Gold futures were trading modestly lower Tuesday morning as yields for government debt rose and the U.S. dollar picked up some strength.
April gold GC00, -0.17% GCJ22, -0.17% was $2.80, or 0.2%, lower to reach $1,819 an ounce, following a 0.8% gain a day ago, which marked the precious metal’s biggest one-day gain for a most-active contract since Jan. 19 and highest settlement since Jan. 26, FactSet data show.
The yield on the 10-year Treasury note TMUBMUSD10Y, 1.943% edged up to 1.94%, to around highs not seen since 2020, and the dollar was up 0.1%, as gauged by the ICE U.S. Dollar Index DXY, +0.15%, a measure of greenback against a half-dozen rival currencies.
Higher yields and a stronger dollar can undermine interest in dollar-pegged bullion, which doesn’t offer a coupon.
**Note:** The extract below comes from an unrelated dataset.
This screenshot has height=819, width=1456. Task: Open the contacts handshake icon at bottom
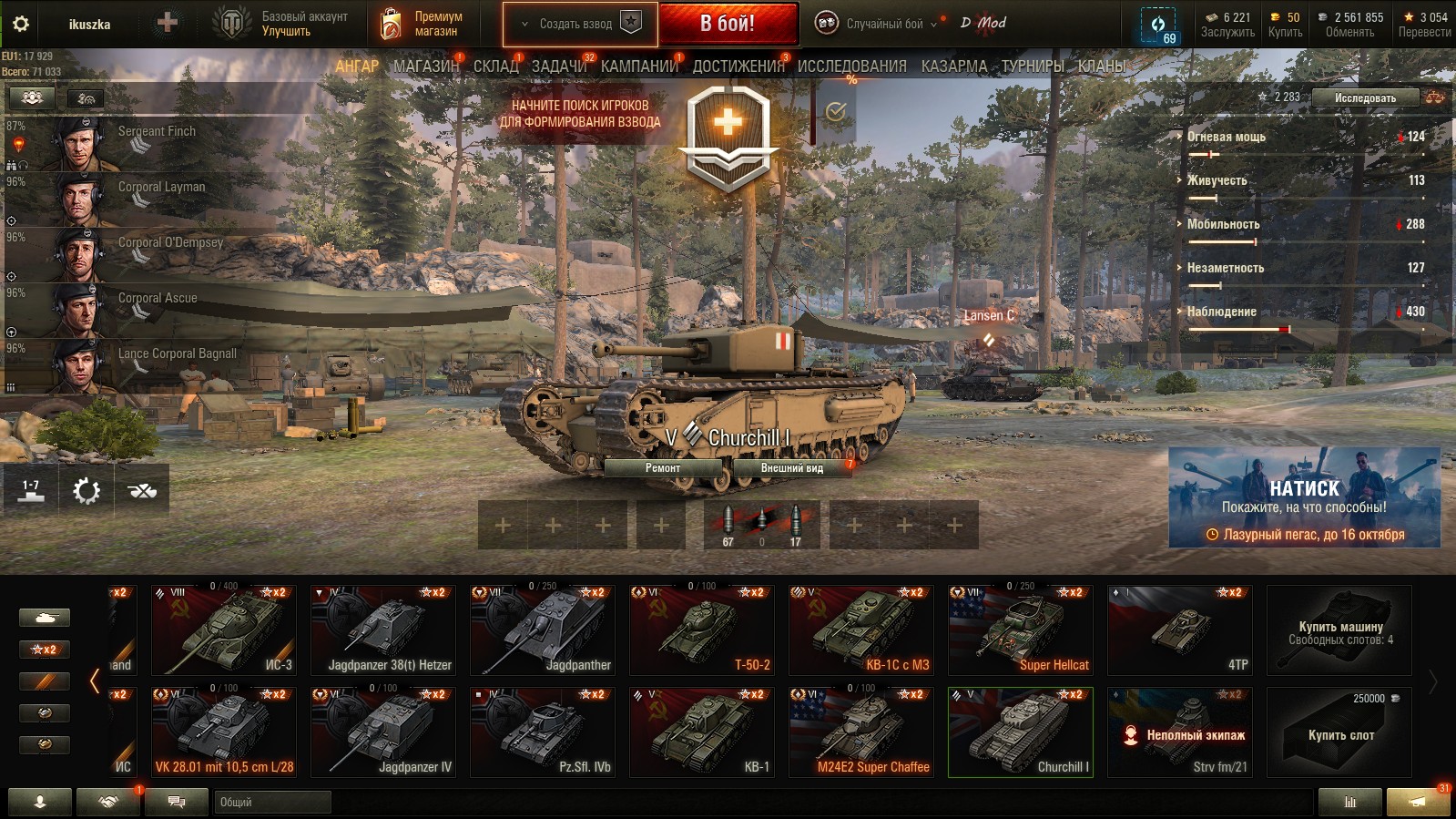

Analysts said that some easing of tensions in Western Europe, where Russia has been threatening to invade Ukraine, and profit-taking from a recent run-up in gold’s value has been weighing on prices.
“Gold prices were down too, though only marginally,” wrote Raffi Boyadjian, lead investment analyst at brokerage XM.com, in a research note.
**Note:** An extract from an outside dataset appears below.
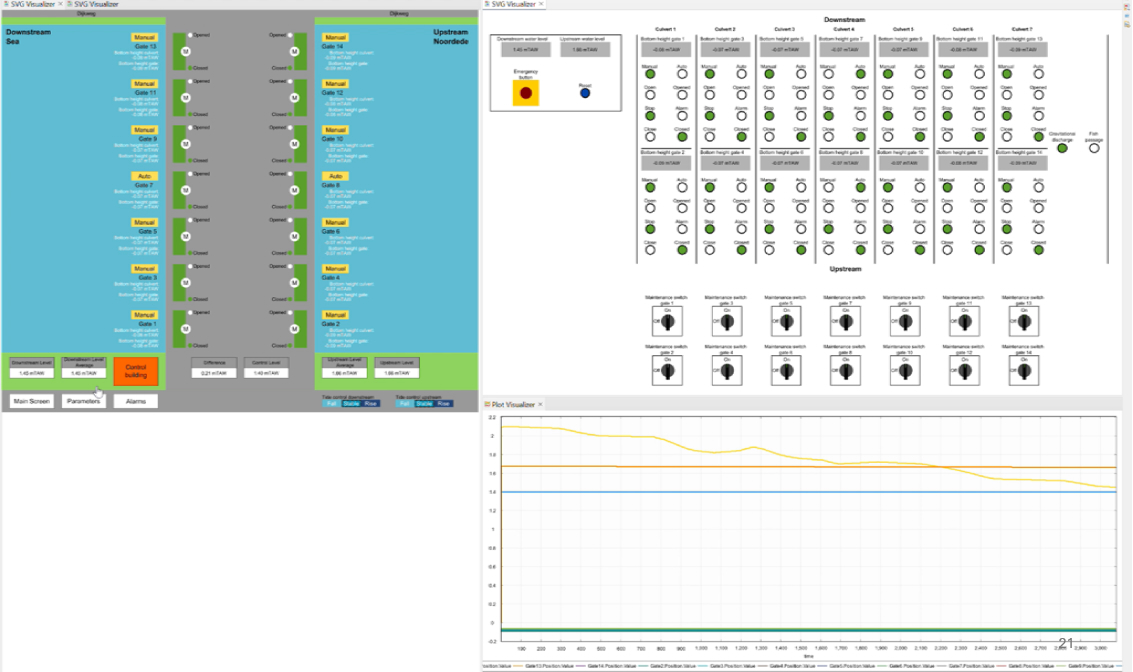Click the blue Reset button
Image resolution: width=1133 pixels, height=672 pixels.
pos(585,93)
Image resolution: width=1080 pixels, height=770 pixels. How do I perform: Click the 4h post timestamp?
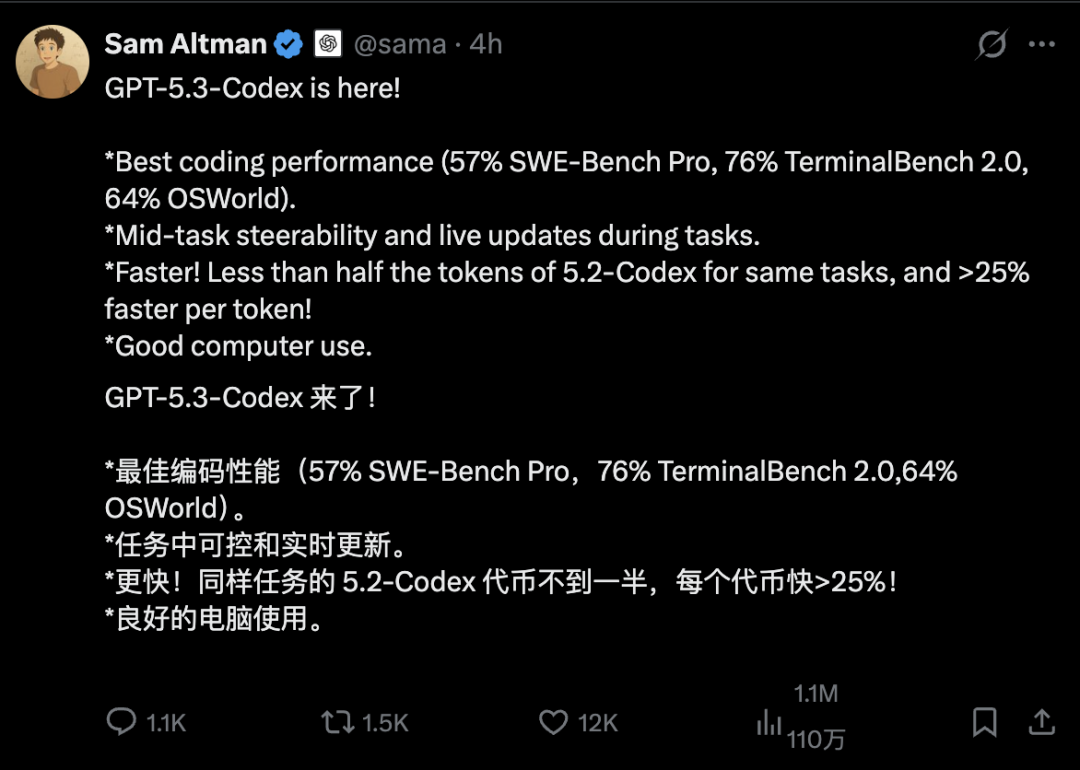click(486, 44)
“The increased diplomatic effort in recent days to de-escalate tensions on the Ukrainian border appears to have brought geopolitical risks back to the fore, making some investors nervous and boosting the yellow metal’s safe haven appeal,” the analyst wrote.
Meanwhile, March silver SIH22, -0.94% was trading 21 cents, or 0.9%, lower at $22.87 an ounce, after rising 2.7% on Monday.